__Problem to work on__: Beginning with the line where "Touren (408, 38)" appears, restate each line word for word until the data ends. Pictures do not go in.

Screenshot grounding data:
------------

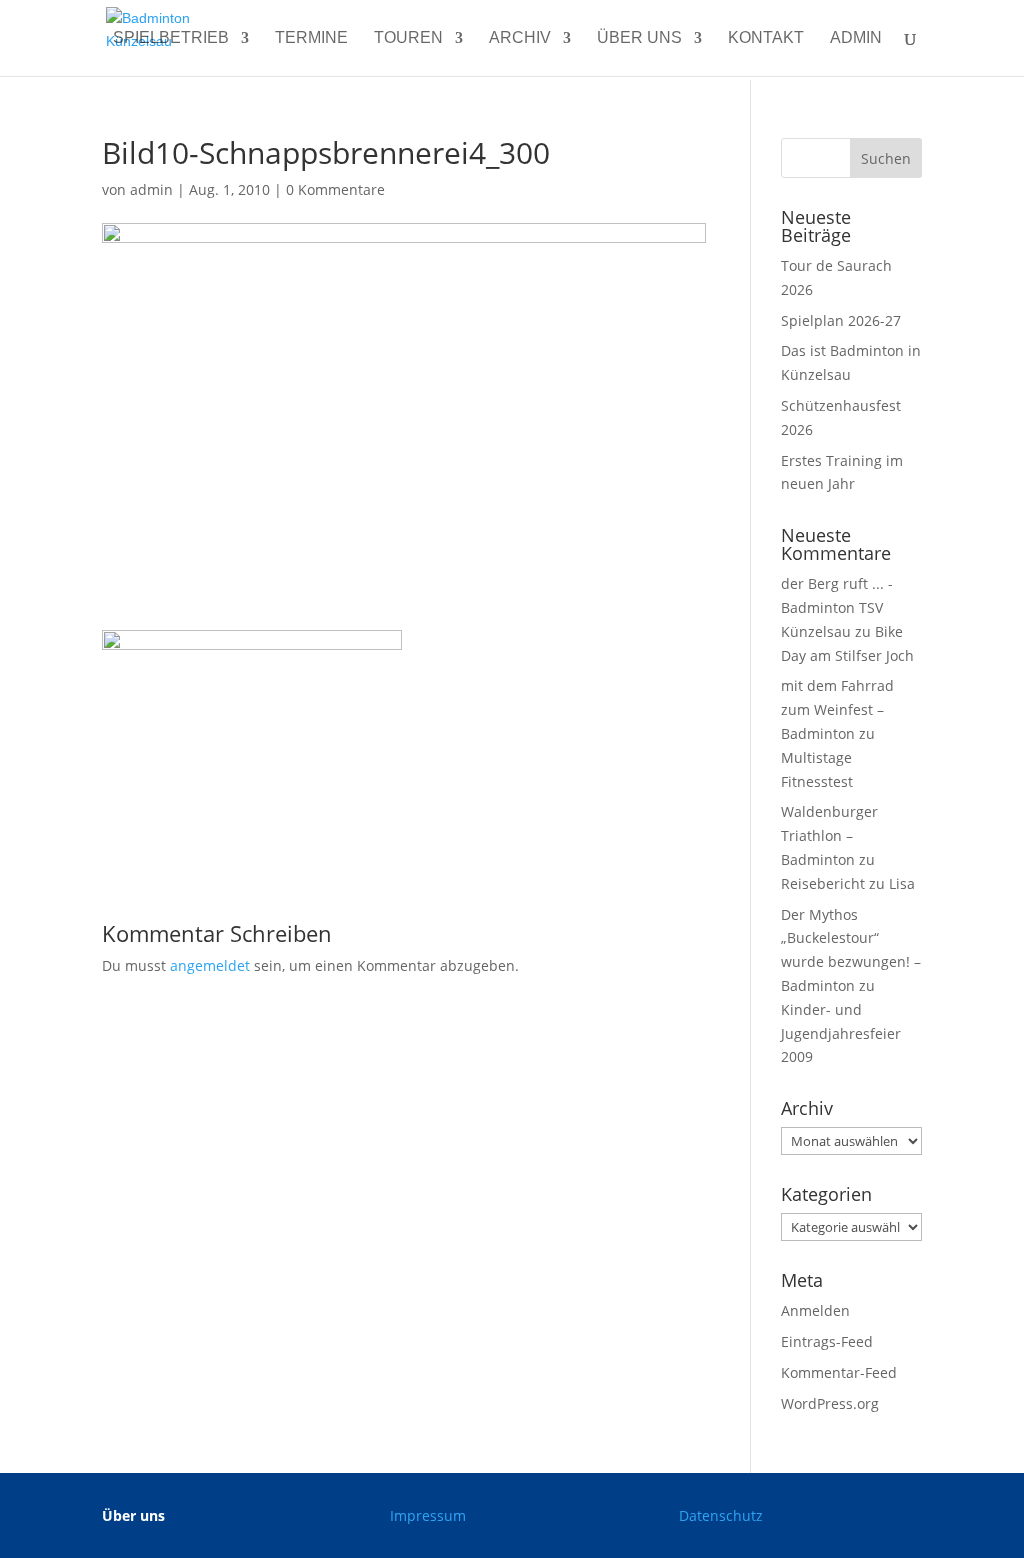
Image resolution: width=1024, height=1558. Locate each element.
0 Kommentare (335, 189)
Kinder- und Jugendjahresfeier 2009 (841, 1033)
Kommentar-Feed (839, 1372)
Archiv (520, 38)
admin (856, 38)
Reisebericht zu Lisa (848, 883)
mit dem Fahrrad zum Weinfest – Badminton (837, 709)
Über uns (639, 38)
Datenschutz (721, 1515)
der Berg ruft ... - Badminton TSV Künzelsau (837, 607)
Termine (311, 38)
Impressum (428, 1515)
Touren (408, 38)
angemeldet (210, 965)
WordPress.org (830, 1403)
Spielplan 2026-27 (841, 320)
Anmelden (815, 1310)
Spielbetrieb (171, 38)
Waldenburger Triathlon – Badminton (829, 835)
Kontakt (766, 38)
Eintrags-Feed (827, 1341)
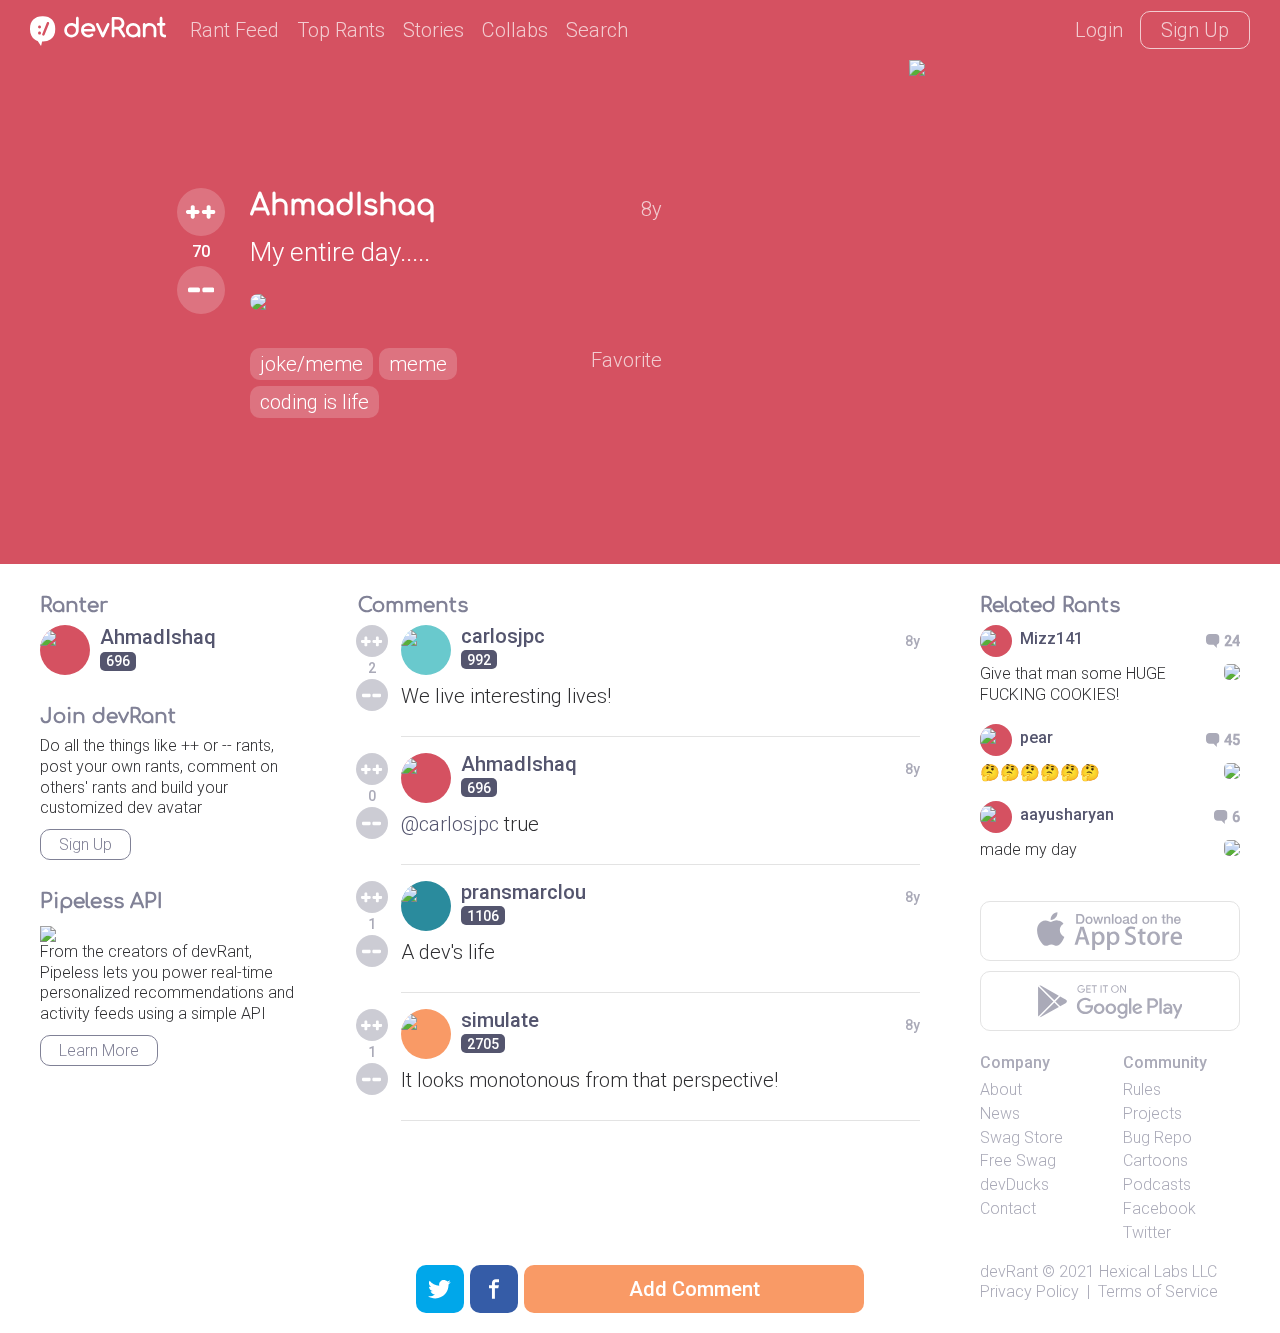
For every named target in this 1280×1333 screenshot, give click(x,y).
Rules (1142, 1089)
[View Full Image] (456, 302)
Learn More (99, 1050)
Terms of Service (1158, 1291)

------------

__Response to this exercise__:
Touren (408, 38)
angemeldet (210, 965)
WordPress.org (830, 1403)
Spielplan 2026-27 (841, 320)
Anmelden (815, 1310)
Spielbetrieb (171, 38)
Waldenburger Triathlon – Badminton (829, 835)
Kontakt (766, 38)
Eintrags-Feed (827, 1341)
For every named target in this 1280×1333 screenshot, give click(x,y).
Rules (1142, 1089)
[View Full Image] (456, 302)
Learn More (99, 1050)
Terms of Service (1158, 1291)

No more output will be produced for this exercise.